Brookings notes that every metro area with greater than 10% growth is located in either the South or West except three: Columbus, Indianapolis, and Minneapolis-Saint Paul. I was pleasantly surprised to find Indianapolis in that category. (The rapidly changing populations of Florida and Texas may help to explain the increasingly frantic efforts of Abbott and DeSantis to energize their GOP bases before the demographic shift overtakes them…)
The most politically potent information was the data on increased diversity.
The 2010-2020 decade continued the nation’s “diversity explosion” that was already evident in the 2010s. This was especially the case among the nation’s major metro areas.
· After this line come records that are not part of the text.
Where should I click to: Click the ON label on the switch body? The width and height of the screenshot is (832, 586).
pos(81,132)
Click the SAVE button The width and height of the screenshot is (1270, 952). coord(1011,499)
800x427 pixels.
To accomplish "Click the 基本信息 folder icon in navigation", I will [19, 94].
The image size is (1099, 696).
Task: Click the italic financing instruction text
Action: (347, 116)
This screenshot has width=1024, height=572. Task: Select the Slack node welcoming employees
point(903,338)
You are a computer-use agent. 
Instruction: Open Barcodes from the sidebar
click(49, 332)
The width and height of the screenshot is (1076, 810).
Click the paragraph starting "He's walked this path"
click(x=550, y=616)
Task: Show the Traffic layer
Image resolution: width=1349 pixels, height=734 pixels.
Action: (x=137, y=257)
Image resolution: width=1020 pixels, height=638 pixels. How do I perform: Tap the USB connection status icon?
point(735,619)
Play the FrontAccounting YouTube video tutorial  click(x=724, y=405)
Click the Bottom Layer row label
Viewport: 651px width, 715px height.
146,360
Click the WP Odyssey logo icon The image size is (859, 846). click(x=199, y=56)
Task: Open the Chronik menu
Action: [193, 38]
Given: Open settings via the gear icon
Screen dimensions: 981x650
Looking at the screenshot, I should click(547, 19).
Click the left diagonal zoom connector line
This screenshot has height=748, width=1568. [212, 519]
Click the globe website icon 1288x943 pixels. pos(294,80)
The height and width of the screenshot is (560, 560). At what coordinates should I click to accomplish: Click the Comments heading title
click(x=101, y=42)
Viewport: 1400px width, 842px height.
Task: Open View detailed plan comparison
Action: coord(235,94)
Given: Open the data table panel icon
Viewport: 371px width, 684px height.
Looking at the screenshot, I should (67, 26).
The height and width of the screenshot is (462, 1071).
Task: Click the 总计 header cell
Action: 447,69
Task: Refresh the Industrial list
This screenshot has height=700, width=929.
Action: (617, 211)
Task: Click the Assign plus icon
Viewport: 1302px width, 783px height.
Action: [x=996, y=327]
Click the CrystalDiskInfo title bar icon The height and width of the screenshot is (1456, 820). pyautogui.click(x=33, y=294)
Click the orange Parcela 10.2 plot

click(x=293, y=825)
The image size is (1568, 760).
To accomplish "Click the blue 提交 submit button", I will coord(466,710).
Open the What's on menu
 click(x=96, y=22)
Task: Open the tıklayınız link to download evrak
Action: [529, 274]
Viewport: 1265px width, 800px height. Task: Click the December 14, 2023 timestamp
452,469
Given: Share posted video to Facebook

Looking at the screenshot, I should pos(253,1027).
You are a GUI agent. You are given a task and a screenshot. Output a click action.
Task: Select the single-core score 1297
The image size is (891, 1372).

While people of color (those identifying as Latino or Hispanic, Black, Asian American, Native Hawaiian or other Pacific Islander, Native American/Alaska Native, or as two or more races) together comprise more than two-fifths (42%) of the total U.S. population, they now comprise over half (50.3%) of the combined populations of major metro areas.
The impact of this minority concentration is most apparent in 20 of the 56 major metro areas, where people of color now comprise more than half of the 2020 population. This was the case for only 14 major metro areas in 2010 and just nine in 1990. The newcomers to this category are metro area Dallas, Orlando, Fla., Atlanta, Sacramento, Calif., New Orleans, and Austin, Texas. As shown in Map 2, most of these are located in California and Texas, where the greatest minority populations tend to be Latino or Hispanic. Metro area Chicago is close to being next in tipping to minority-white status.
Rising diversity is not specific only to these minority-white metro areas. Each of the nation’s 56 major metro areas registered a decline in its white population share since 2010 and, in 41, the decline was 5 percentage points or more. Metro area Seattle led all others, with a decline from 68% white in 2010 to 58% in 2020. Las Vegas experienced the largest 20-year change, from 60% white in 2000 to 39% in 2020.
Brookings also looked at the data on neighborhood segregation, finding limited improvement nationally. Milwaukee, interestingly, remains the most highly segregated city in the U.S.
Another very troubling finding was an absolute decline in the youth population.
The 2020 census data allows for an assessment of the size and recent changes in the nation’s under-age-18 population (referred to here as the “youth” population).
An especially noteworthy finding is the overall decline in this population by over 1 million during the 2010- 2020 decade. In a country that is rapidly aging, such an absolute decline in the youth population represents a demographic challenge for the future.
As White American fertility has declined, the percentage of the youth cohort that is White has also declined.
The 2020 census shows that more than half of the youth population in 37 major metro areas are people of color, up from 24 in 2010 and 16 in 2000. The rise of youths of color is a key element of the changing demographics of America’s under-age-18 population. These groups have not only stemmed a sharp decline in the youth population but, as they age, will be driving most of the growth in the nation’s labor force.
There’s lots more data and many charts at the link, but the overall picture is clear: America is becoming more urban; it is also aging and rapidly diversifying. Many older White Americans perceive these demographic shifts as an assault–not just on their status as the “real Americans,” but on their very concept of what America is.
They’re terrified and they’re angry. And they’ll vote for candidates who promise to prevent the inevitable.